La decisión de las autoridades de México de excluir a Felipe VI del acto formal de toma de posesión de la presidenta electa del país azteca, Claudia Sheinbaum Pardo, el próximo 1 de octubre, y, en consecuencia, no enviarle invitación alguna, ha provocado una crisis diplomática entre ambos países que ha llevado aparejada la ausencia de cualquier representante español en el acto. El motivo alegado es bien sencillo y se remonta a la carta que envió al monarca español el presidente mexicano saliente, Andrés Manuel López Obrador, en 2019, exigiéndole una disculpa pública de España por el pasado colonial y los abusos cometidos durante la conquista de América. Ya sabemos que a España le cuesta mucho reconocer sus errores históricos, pero lo cierto es que se están acelerando los encontronazos con los gobiernos de aquel continente, especialmente con los de ideología más izquierdista.

Aún está muy presente en toda Sudamérica lo que sucedió en 2022, en la toma de posesión del presidente colombiano Gustavo Petro. Felipe VI permaneció sentado ante el paso de la urna con la espada de Simón Bolívar en la ceremonia, actitud que fue considerada por muchos países como irreverente e hiriente para con sus símbolos. Básicamente, por Bolivia, Ecuador, Panamá, Venezuela, Colombia y Perú, que consideran la espada del libertador un símbolo de hermandad anticolonial. No es el único caso, ya que antes se había producido el de la carta enviada por el presidente Obrador.

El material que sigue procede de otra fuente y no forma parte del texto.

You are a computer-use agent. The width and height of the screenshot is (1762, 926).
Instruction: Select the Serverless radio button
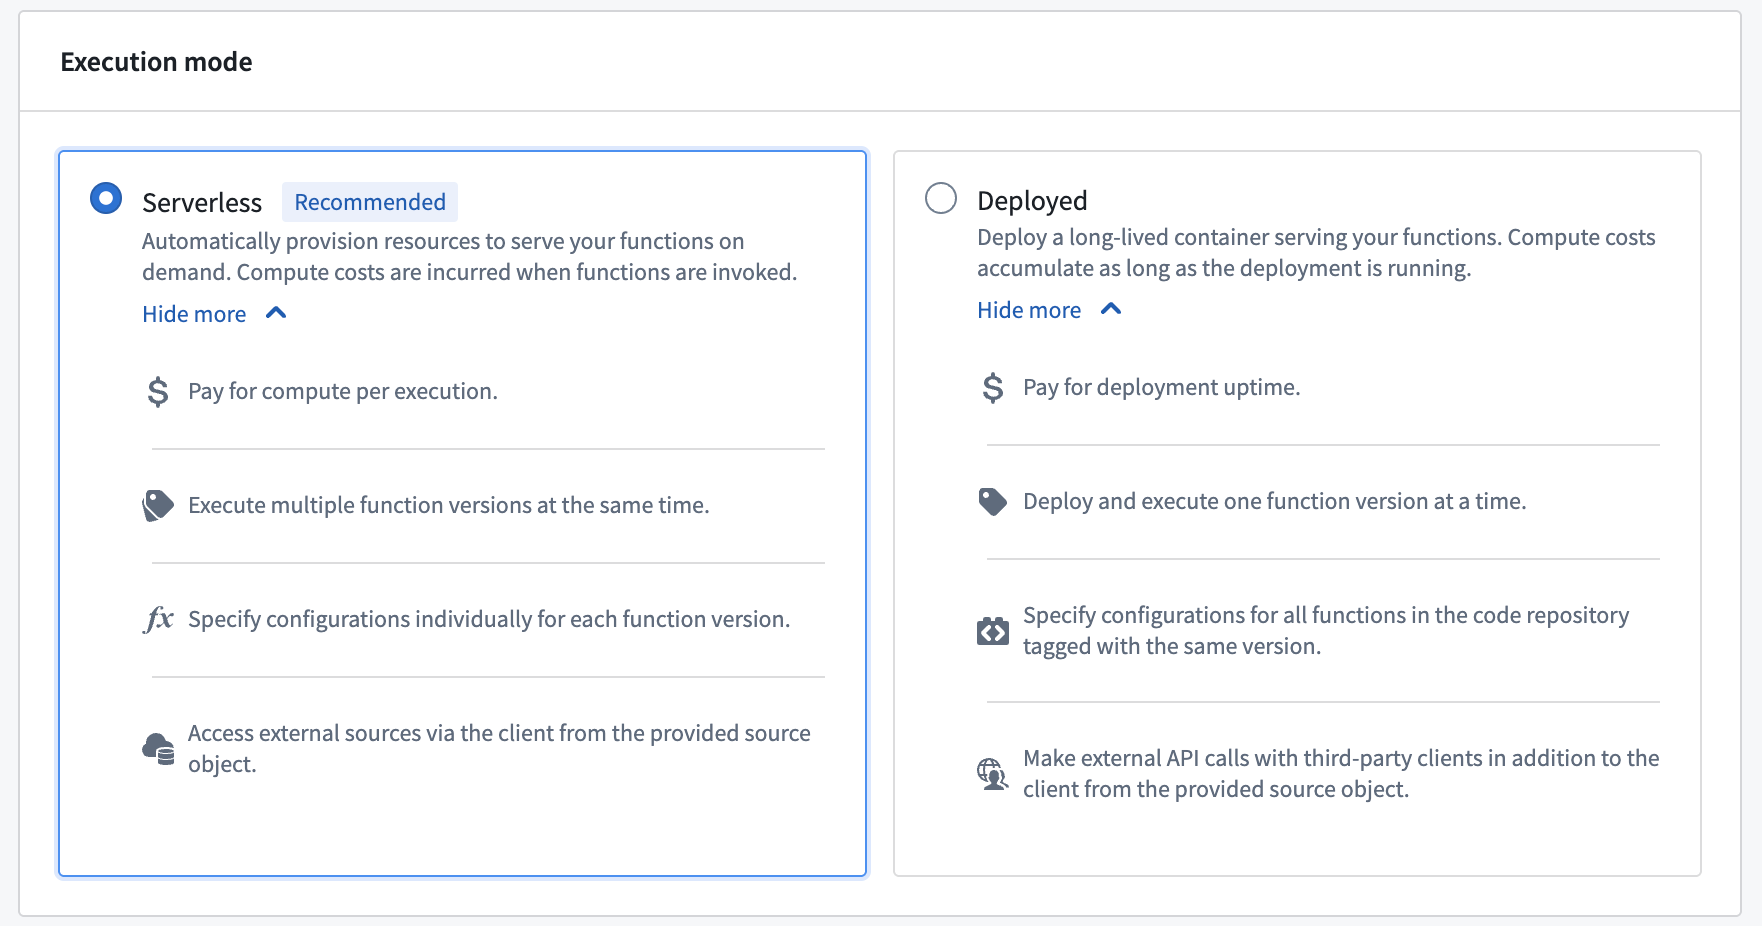(x=105, y=198)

Ha habido otros ejemplos, como cuando en 2021 el presidente nicaragüense Daniel Ortega cargó contra el colonialismo español y tachó a los reyes de España de ladrones y asesinos.

Aquellos tiempos en que Juan Carlos I, en tono autoritario, reprendía a Hugo Chávez, en la cumbre iberoamericana celebrada en 2007, con aquel famoso "¿Por qué no te callas?", han pasado a la historia

Ha habido otros incidentes con los presidentes de Perú y de Chile, también con declaraciones de ambos subidas de tono que no hacen, sino alimentar la idea de que hay un retroceso importante en lo que es el peso y la influencia de la monarquía española —también, por extensión, del Gobierno— en aquella zona en la que existen tantos intereses económicos además de una relación que a nivel institucional se va resquebrajando. En el fondo, el problema tiene mucho que ver con el reconocimiento de que la historia colonial que España ha mantenido viva dista mucho de ser real y, por mucho que le cueste, tendrá que reconocer errores históricos y seguir el camino de Australia, que pidió perdón a los aborígenes en 2008 por las injusticias cometidas durante dos siglos, o Canadá, que también hizo lo propio por haber arrebatado a la fuerza niños de los pueblos indígenas para ingresarlos en internados, donde sufrieron abusos. Podríamos citar más países como Dinamarca —respecto a los inuits o esquimales de Groenlandia— y Suecia —con los samis o lapones— o Italia —por el trato colonial a Libia— y Holanda —por su pasado esclavista—. Pero ese paso, España se resiste a darlo.

Aquellos tiempos en que Juan Carlos I, en tono autoritario, reprendía a Hugo Chávez, en la cumbre iberoamericana celebrada en 2007, con aquel famoso "¿Por qué no te callas?", han pasado a la historia. Fue una reacción inapropiada, pero también reflejo de un compadreo que hoy ya no existe y de una autoridad y de un falso paternalismo desde la antigua metrópoli que ha desaparecido. Hoy, todo es muy diferente y como España no se dé cuenta, su peso pasará de poco a nada en América Latina y ello acabará teniendo consecuencias para numerosas inversiones que allí se han ido realizando. De hecho, en cada elección que se celebra, las empresas no hacen más que rezar para que no se acabe generando un nuevo estropicio en sus cuentas de explotación. Solo en Argentina y con la grave crisis entre los presidentes Sánchez y Milei se juegan nada menos que 18.000 millones.

Una política realista e inteligente pasaría por seguir el camino iniciado por otros países con un pasado colonial y generar unas relaciones diferentes antes de que el estallido sea general y se haya envenenado todo tanto que el arreglo sea imposible.